*Exercise directions*
Copy the following records line for line, with no changes.

*Data supplied*

============

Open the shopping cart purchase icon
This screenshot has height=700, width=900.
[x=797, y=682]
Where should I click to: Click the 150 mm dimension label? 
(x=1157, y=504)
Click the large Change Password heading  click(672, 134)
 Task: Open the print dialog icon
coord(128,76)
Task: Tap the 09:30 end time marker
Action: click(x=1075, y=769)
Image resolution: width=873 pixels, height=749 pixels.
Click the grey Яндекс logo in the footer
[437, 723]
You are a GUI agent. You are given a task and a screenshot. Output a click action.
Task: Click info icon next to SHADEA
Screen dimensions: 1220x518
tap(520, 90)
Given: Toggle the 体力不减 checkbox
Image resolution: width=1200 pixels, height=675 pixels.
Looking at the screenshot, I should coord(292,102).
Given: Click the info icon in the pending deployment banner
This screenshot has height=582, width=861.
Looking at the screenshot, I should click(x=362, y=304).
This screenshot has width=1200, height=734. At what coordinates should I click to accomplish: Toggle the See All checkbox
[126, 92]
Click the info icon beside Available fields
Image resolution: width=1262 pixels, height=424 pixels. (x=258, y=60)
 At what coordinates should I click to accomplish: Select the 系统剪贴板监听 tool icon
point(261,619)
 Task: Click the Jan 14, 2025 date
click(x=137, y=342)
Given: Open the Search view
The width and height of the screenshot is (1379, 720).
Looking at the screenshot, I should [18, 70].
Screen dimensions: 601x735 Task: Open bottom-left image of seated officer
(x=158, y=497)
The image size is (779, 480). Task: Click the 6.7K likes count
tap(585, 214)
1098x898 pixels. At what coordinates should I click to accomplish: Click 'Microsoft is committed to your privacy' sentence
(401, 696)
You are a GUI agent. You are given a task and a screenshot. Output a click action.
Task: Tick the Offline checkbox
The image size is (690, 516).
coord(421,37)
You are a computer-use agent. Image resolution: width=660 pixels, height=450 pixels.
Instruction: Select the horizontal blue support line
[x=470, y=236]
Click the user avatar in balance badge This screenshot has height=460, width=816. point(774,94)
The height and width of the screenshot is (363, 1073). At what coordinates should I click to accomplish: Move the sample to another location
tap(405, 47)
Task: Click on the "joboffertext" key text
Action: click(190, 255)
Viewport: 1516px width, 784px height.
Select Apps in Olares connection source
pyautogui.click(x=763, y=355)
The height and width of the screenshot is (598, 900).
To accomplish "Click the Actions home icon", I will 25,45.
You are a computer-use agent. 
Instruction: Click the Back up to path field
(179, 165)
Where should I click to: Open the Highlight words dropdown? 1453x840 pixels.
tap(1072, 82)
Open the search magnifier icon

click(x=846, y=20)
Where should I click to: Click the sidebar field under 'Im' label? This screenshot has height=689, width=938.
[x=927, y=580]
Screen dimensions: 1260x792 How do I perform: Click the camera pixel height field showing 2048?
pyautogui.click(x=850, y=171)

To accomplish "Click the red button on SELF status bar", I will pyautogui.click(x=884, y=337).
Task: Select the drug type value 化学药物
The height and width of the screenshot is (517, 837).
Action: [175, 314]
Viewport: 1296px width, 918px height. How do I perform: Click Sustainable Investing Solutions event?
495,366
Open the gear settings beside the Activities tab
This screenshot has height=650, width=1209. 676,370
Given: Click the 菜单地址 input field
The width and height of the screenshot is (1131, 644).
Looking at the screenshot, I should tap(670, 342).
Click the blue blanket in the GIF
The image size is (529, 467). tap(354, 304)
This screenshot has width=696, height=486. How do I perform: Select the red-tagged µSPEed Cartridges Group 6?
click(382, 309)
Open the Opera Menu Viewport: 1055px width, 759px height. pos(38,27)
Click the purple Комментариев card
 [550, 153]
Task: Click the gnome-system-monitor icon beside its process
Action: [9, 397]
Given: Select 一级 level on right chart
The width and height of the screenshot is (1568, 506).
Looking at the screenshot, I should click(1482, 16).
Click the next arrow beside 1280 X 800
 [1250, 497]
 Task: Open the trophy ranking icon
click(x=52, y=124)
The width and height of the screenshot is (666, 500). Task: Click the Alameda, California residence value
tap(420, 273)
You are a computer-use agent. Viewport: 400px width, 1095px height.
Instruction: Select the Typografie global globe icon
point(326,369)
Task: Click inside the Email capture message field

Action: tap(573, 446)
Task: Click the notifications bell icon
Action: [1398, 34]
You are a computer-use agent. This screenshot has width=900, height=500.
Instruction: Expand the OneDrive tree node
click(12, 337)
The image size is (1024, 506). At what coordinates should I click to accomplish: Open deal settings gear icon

============

*Problem solution*
Open the shopping cart purchase icon
This screenshot has height=700, width=900.
[x=797, y=682]
Where should I click to: Click the 150 mm dimension label? 
(x=1157, y=504)
Click the large Change Password heading  click(672, 134)
 Task: Open the print dialog icon
coord(128,76)
Task: Tap the 09:30 end time marker
Action: click(x=1075, y=769)
Image resolution: width=873 pixels, height=749 pixels.
Click the grey Яндекс logo in the footer
[437, 723]
You are a GUI agent. You are given a task and a screenshot. Output a click action.
Task: Click info icon next to SHADEA
Screen dimensions: 1220x518
tap(520, 90)
Given: Toggle the 体力不减 checkbox
Image resolution: width=1200 pixels, height=675 pixels.
Looking at the screenshot, I should coord(292,102).
Given: Click the info icon in the pending deployment banner
This screenshot has height=582, width=861.
Looking at the screenshot, I should click(x=362, y=304).
This screenshot has width=1200, height=734. At what coordinates should I click to accomplish: Toggle the See All checkbox
[126, 92]
Click the info icon beside Available fields
Image resolution: width=1262 pixels, height=424 pixels. (x=258, y=60)
 At what coordinates should I click to accomplish: Select the 系统剪贴板监听 tool icon
point(261,619)
 Task: Click the Jan 14, 2025 date
click(x=137, y=342)
Given: Open the Search view
The width and height of the screenshot is (1379, 720).
Looking at the screenshot, I should [18, 70].
Screen dimensions: 601x735 Task: Open bottom-left image of seated officer
(x=158, y=497)
The image size is (779, 480). Task: Click the 6.7K likes count
tap(585, 214)
1098x898 pixels. At what coordinates should I click to accomplish: Click 'Microsoft is committed to your privacy' sentence
(401, 696)
You are a GUI agent. You are given a task and a screenshot. Output a click action.
Task: Tick the Offline checkbox
The image size is (690, 516).
coord(421,37)
You are a computer-use agent. Image resolution: width=660 pixels, height=450 pixels.
Instruction: Select the horizontal blue support line
[x=470, y=236]
Click the user avatar in balance badge This screenshot has height=460, width=816. point(774,94)
The height and width of the screenshot is (363, 1073). At what coordinates should I click to accomplish: Move the sample to another location
tap(405, 47)
Task: Click on the "joboffertext" key text
Action: click(190, 255)
Viewport: 1516px width, 784px height.
Select Apps in Olares connection source
pyautogui.click(x=763, y=355)
The height and width of the screenshot is (598, 900).
To accomplish "Click the Actions home icon", I will 25,45.
You are a computer-use agent. 
Instruction: Click the Back up to path field
(179, 165)
Where should I click to: Open the Highlight words dropdown? 1453x840 pixels.
tap(1072, 82)
Open the search magnifier icon

click(x=846, y=20)
Where should I click to: Click the sidebar field under 'Im' label? This screenshot has height=689, width=938.
[x=927, y=580]
Screen dimensions: 1260x792 How do I perform: Click the camera pixel height field showing 2048?
pyautogui.click(x=850, y=171)

To accomplish "Click the red button on SELF status bar", I will pyautogui.click(x=884, y=337).
Task: Select the drug type value 化学药物
The height and width of the screenshot is (517, 837).
Action: [175, 314]
Viewport: 1296px width, 918px height. How do I perform: Click Sustainable Investing Solutions event?
495,366
Open the gear settings beside the Activities tab
This screenshot has height=650, width=1209. 676,370
Given: Click the 菜单地址 input field
The width and height of the screenshot is (1131, 644).
Looking at the screenshot, I should tap(670, 342).
Click the blue blanket in the GIF
The image size is (529, 467). tap(354, 304)
This screenshot has width=696, height=486. How do I perform: Select the red-tagged µSPEed Cartridges Group 6?
click(382, 309)
Open the Opera Menu Viewport: 1055px width, 759px height. pos(38,27)
Click the purple Комментариев card
 [550, 153]
Task: Click the gnome-system-monitor icon beside its process
Action: [9, 397]
Given: Select 一级 level on right chart
The width and height of the screenshot is (1568, 506).
Looking at the screenshot, I should click(1482, 16).
Click the next arrow beside 1280 X 800
 [1250, 497]
 Task: Open the trophy ranking icon
click(x=52, y=124)
The width and height of the screenshot is (666, 500). Task: Click the Alameda, California residence value
tap(420, 273)
You are a computer-use agent. Viewport: 400px width, 1095px height.
Instruction: Select the Typografie global globe icon
point(326,369)
Task: Click inside the Email capture message field

Action: tap(573, 446)
Task: Click the notifications bell icon
Action: [1398, 34]
You are a computer-use agent. This screenshot has width=900, height=500.
Instruction: Expand the OneDrive tree node
click(12, 337)
The image size is (1024, 506). At what coordinates should I click to accomplish: Open deal settings gear icon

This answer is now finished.